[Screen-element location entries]
================

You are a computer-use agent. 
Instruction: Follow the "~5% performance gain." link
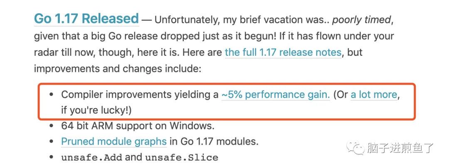coord(276,95)
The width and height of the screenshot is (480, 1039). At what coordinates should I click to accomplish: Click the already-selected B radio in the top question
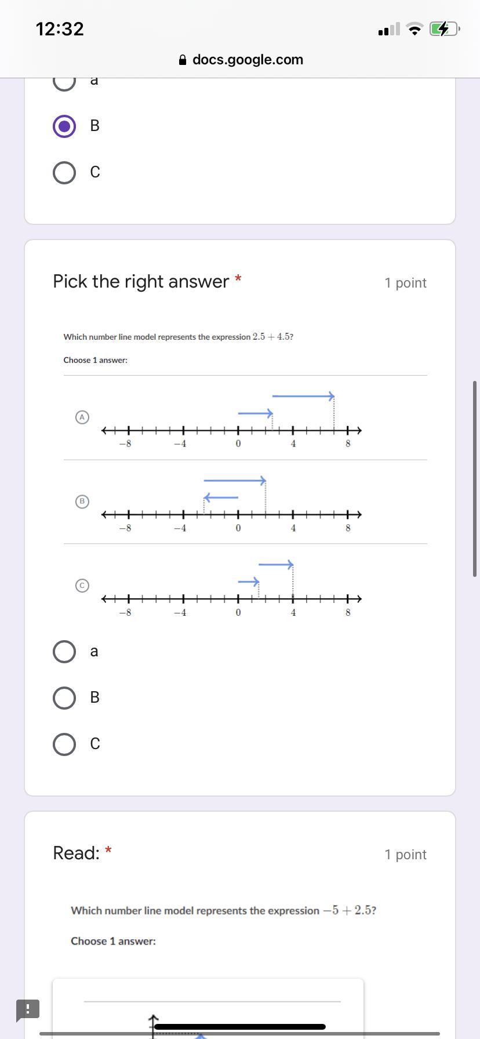click(64, 126)
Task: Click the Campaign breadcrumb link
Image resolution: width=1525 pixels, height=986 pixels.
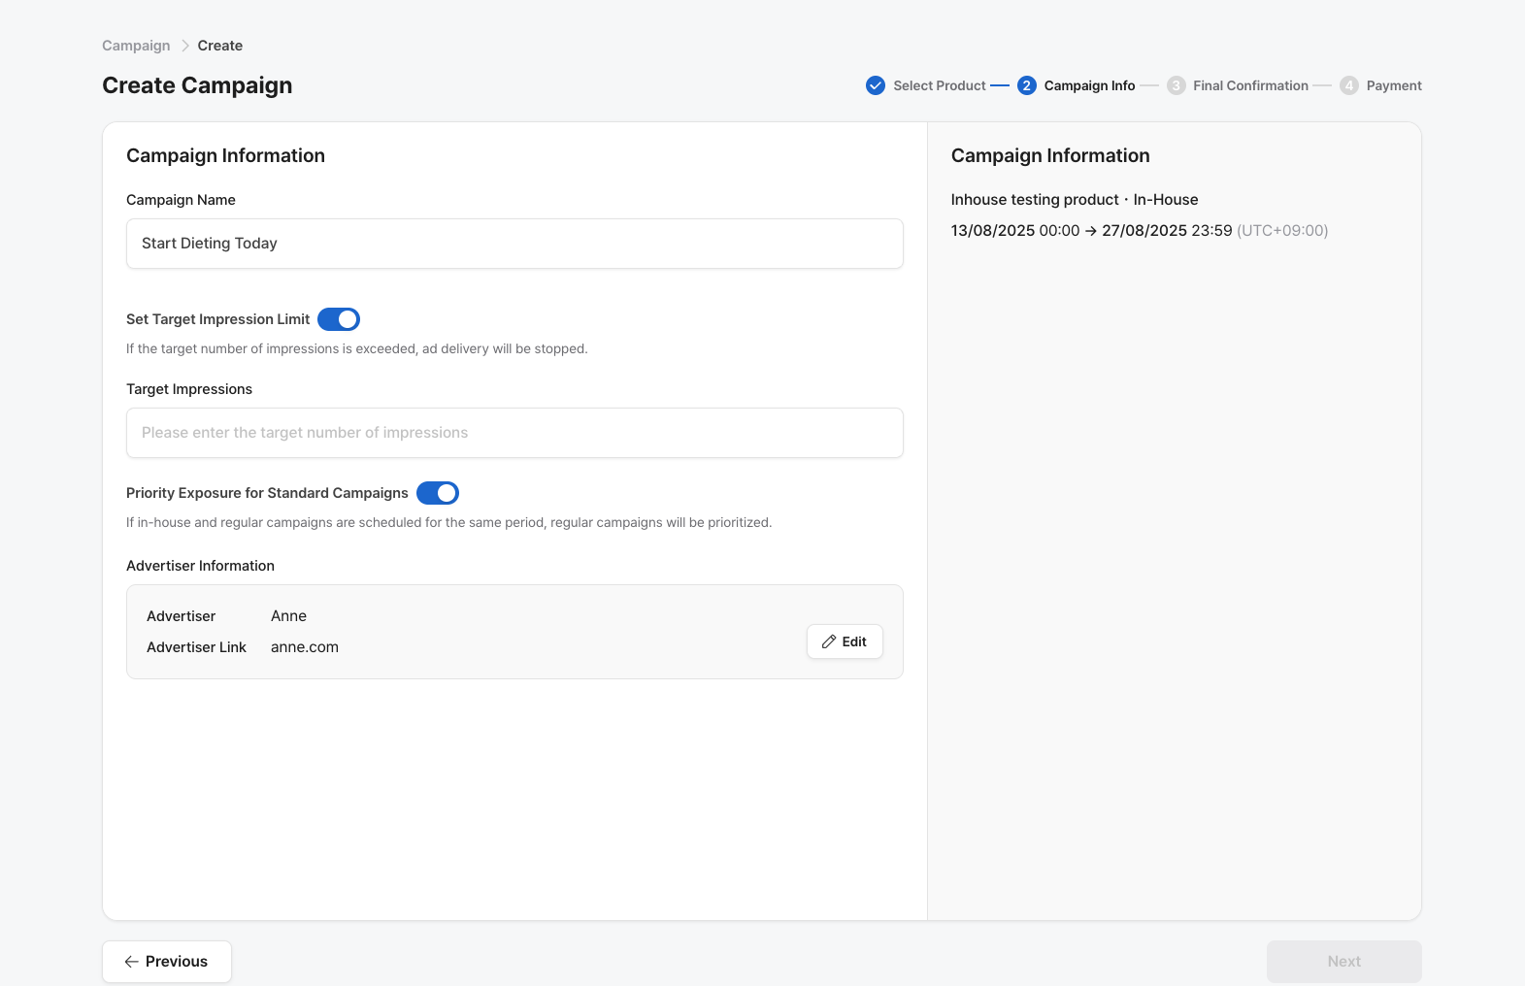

================

> [OBJECTIVE]:
Can you convert the entries above into a numbered list with blank lines dropped and the pictures left out?

> [EXERCISE RESULT]:
1. You are a computer-use agent. 
2. Instruction: Follow the "~5% performance gain." link
3. coord(276,95)
4. The width and height of the screenshot is (480, 1039). At what coordinates should I click to accomplish: Click the already-selected B radio in the top question
5. click(64, 126)
6. Task: Click the Campaign breadcrumb link
7. Image resolution: width=1525 pixels, height=986 pixels.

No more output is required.